### About this exercise
Among the records below, find the line that has "You are a GUI agent. The screenshot is 495×2576."; from there, give the lines again exactly, and stop after the line that has "Bilder [tab] (78, 356)".

### Available data
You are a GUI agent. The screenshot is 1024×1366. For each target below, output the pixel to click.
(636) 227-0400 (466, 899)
--
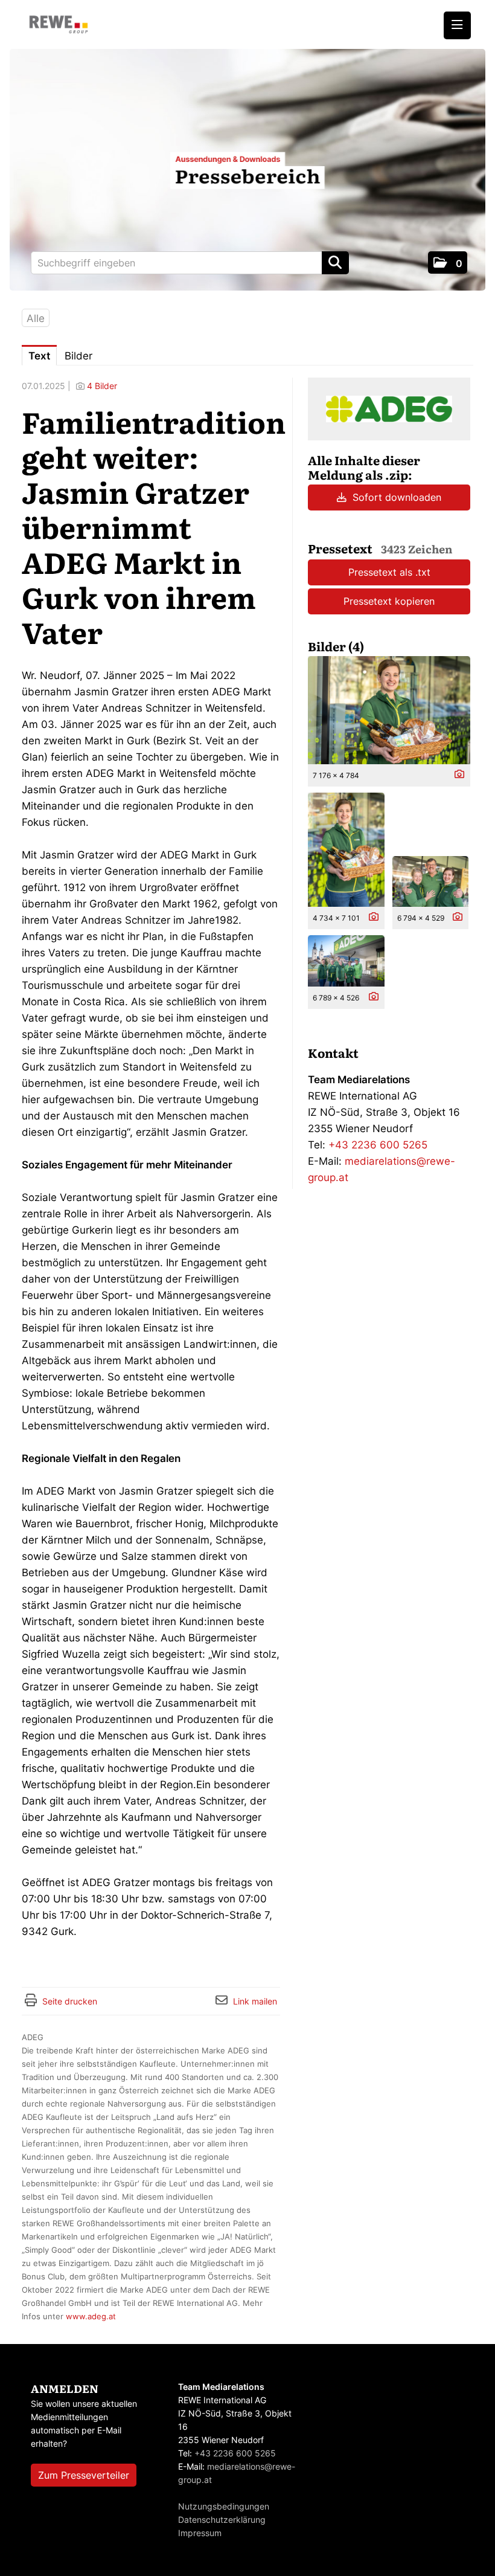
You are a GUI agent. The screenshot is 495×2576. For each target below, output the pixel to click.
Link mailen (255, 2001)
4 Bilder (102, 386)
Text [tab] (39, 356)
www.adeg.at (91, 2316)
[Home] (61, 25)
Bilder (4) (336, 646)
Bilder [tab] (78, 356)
---
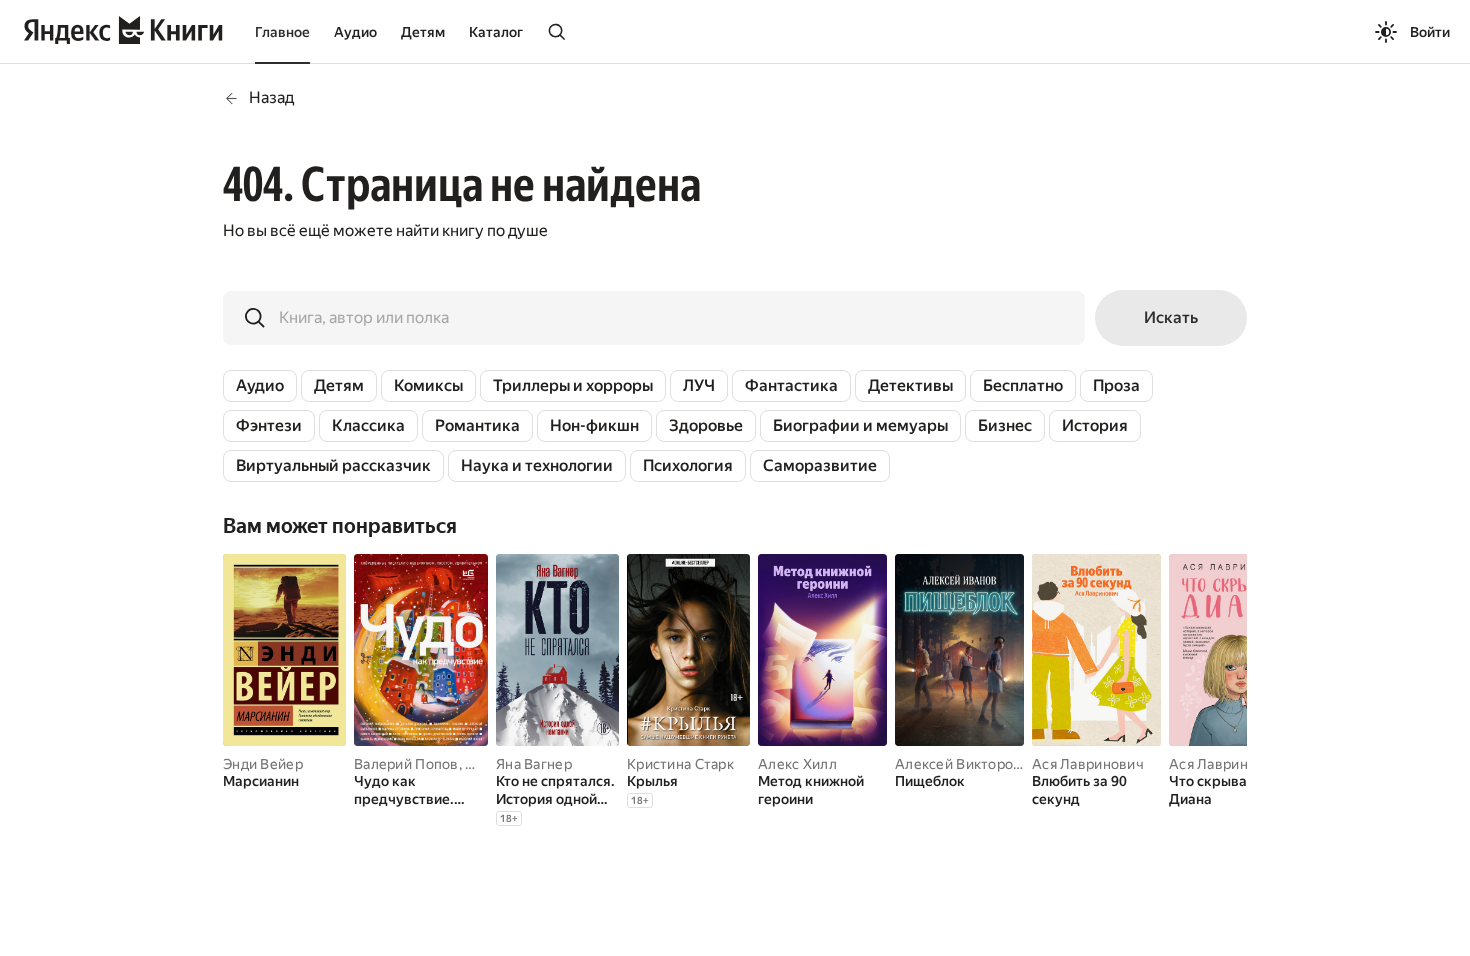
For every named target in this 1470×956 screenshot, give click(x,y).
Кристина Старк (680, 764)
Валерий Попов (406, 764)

### Exercise solution
You are a GUI agent. The screenshot is 495×2576. For each target below, output the pixel to click.
Link mailen (255, 2001)
4 Bilder (102, 386)
Text [tab] (39, 356)
www.adeg.at (91, 2316)
[Home] (61, 25)
Bilder (4) (336, 646)
Bilder [tab] (78, 356)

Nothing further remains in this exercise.